And so to Bonifacio, fantastic walled city which was originally founded in 828, but most of the citadel that is visible today is relatively modern...around the 9th Century! It is just as spectacular as the postcards (maybe not our photos) suggest, and we really enjoyed our time there. Predictably, the city is a big tourist trap, so parking is hard to find, and at a cost, if you are lucky enough to score a space. Arriving at around 5pm, we somehow found a free car park for patrons of the boat tours that leave the harbour every hour. As the last trip left at 4.30pm we decided that no-one would be any the wiser if an extra car appeared, so we parked up for free.
The views along the cliffs were beautiful, and we watched a peregrine / kestrel like falcon attacking a crow for about half an hour, dive bombing it from above - at the last minute the crow would do a 180, flipping onto its back so it presented its claws to the falcon! We seemed to be the only ones watching the action, while everyone else was more interested in the ice-creams and postcard shops.

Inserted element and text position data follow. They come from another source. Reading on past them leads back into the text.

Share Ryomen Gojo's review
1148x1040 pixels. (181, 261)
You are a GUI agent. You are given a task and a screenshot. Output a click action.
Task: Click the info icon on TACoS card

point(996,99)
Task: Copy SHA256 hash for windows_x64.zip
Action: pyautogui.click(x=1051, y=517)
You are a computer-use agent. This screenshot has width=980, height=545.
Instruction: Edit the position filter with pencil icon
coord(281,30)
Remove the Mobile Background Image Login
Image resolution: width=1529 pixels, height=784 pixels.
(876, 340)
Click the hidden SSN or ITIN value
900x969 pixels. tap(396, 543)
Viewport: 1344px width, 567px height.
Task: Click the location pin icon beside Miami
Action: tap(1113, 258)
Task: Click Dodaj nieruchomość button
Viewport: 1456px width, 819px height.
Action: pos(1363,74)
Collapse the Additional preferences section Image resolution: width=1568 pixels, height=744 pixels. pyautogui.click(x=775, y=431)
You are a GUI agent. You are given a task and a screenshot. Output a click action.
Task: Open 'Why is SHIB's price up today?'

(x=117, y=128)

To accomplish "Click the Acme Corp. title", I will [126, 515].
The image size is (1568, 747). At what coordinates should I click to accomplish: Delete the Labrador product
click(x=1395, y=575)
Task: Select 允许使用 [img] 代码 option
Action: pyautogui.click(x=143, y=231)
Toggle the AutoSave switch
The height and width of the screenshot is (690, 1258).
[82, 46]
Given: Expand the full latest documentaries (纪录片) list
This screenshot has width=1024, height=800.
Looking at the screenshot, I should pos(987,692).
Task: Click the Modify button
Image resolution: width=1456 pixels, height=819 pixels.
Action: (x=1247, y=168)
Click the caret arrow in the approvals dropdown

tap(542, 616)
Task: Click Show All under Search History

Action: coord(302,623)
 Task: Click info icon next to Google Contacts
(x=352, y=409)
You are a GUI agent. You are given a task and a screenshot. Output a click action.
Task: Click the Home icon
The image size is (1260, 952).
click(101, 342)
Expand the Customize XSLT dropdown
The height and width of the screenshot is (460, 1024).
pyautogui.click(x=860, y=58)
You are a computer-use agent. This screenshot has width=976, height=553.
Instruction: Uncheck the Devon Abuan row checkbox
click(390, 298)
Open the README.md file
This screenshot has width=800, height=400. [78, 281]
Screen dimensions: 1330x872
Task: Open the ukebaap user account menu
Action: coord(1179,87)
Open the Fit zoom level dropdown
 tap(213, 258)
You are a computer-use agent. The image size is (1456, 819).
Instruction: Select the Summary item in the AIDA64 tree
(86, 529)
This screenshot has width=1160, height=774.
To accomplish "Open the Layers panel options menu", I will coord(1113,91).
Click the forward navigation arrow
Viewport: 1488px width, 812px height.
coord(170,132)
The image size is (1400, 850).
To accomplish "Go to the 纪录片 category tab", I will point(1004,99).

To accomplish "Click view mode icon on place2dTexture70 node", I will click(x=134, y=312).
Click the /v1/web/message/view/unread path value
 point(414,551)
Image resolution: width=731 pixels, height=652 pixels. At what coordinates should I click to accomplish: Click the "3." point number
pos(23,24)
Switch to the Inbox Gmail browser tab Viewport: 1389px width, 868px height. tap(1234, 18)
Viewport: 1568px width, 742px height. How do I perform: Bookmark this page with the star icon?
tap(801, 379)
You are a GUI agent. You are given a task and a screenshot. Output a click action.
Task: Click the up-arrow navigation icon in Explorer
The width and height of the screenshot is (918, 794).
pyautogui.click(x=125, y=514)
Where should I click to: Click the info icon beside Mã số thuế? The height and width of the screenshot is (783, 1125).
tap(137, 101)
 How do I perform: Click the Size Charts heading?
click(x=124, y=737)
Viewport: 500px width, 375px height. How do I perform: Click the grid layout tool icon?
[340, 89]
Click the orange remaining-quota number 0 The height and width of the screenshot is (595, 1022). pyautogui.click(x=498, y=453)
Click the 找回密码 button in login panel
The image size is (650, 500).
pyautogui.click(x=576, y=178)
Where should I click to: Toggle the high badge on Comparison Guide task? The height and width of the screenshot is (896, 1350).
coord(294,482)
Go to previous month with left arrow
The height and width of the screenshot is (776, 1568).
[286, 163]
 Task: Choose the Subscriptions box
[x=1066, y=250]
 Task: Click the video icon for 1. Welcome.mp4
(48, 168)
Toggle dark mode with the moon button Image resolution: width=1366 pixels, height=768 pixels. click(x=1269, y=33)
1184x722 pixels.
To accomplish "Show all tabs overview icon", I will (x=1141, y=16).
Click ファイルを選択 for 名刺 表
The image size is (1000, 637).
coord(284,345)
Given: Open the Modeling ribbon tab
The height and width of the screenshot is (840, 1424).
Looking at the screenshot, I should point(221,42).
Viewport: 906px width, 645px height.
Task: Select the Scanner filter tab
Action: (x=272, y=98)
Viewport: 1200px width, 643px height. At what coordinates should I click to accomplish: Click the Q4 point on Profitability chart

The following day we beat the car parking police at their own game again. There's a stunning walk along the cliffs from Bonifacio to the lighthouse 1 1/2 hours away, therefore involving about 3-4 hours of more car parking fees. We drove to the lighthouse, where we could park the car wherever we liked for free, and did the walk in reverse! We took most of the day, stopping at some of the stunning beaches on the way which we climbed down to - they made Wharariki look rather tame. The little dot in the centre of the photo is Lew...just to give some sense of scale!
The camera went into overdrive that day, but I'll try not to fill up the blog with just one day..
At Bonifacio we stayed at a bed and breakfast owned by a young Italian woman, helped by her parents. This was a very different experience to the first B & B, very modern, with large rooms, big windows, double glazing, a huge bathroom, and.....just for Lew.....a massive shower he could stand up in, wave his arms around, and STILL not hit the shower head! Some of you (not us ) will be familiar with taking your children on a holiday, showing them all sorts of amazing sights, giving them experiences they will surely remember for life, and at the end, when you ask them what was the best part of the holiday, they reply "the chocolate ice-cream on the plane"?!? Yes, you guessed it, when I asked Lew what he enjoyed most about Corsica, the reply was..."the shower at Bonifacio"!! I guess when you're six foot four, the chance to stand upright in a shower doesn't come along very often!
After Bonifacio we turned north, and had a day of beaches on our way to Porto Vecchio. Unfortunately not warm enough to swim, but very tempting as the water was so blue and clear.
Porto Vecchio was a pleasant city, with a good mix of culture and tourism, beaches and mountains. It's hosting the start of the Tour de France at the end of June, which is the first time the Tour has been to Corsica, so there were signs of the efforts being made to clean up the city and prepare for the event. The cyclist on the building was made out of corks...not sure what the dog was made of!
One of the parking meters got us into an interesting discussion with the B & B owner. We noticed that you don't have to pay for parking between 12 and 2pm. The reason? Everyone goes home for lunch, of course: the only reason for coming INTO town between 12 and 2, is to go to a restaurant for lunch, and why on earth should you pay for parking if you're doing something so important as eating out?!?
Corsica is a great island for walking, and there was evidence everywhere of walking parties, guides, and individuals like us, taking advantage of the well sign-posted tracks. The main walking track, the GR20, goes from north to south, taking 15 days, and is apparently not to be undertaken lightly. The shorter Mare a Mare (Coast to Coast) track is a mere 3 days, and we walked on part of it up in the mountains behind Porto Vecchio. The weather that day was a bit grey and drizzly, so no pictures worth publishing for that walk. Instead you get a couple of photos from our drive back to Ajaccio to get the ferry the next day.
All in all, a great week. Weather: variable. Scenery: stunning. B & B's: all different, all very good. People: friendly, but anxious to point out the Corsica is not France. Food: not for the gluten-free, dairy free population. Ferries: entertainment all round, and way cheaper than the Cook Strait ferry.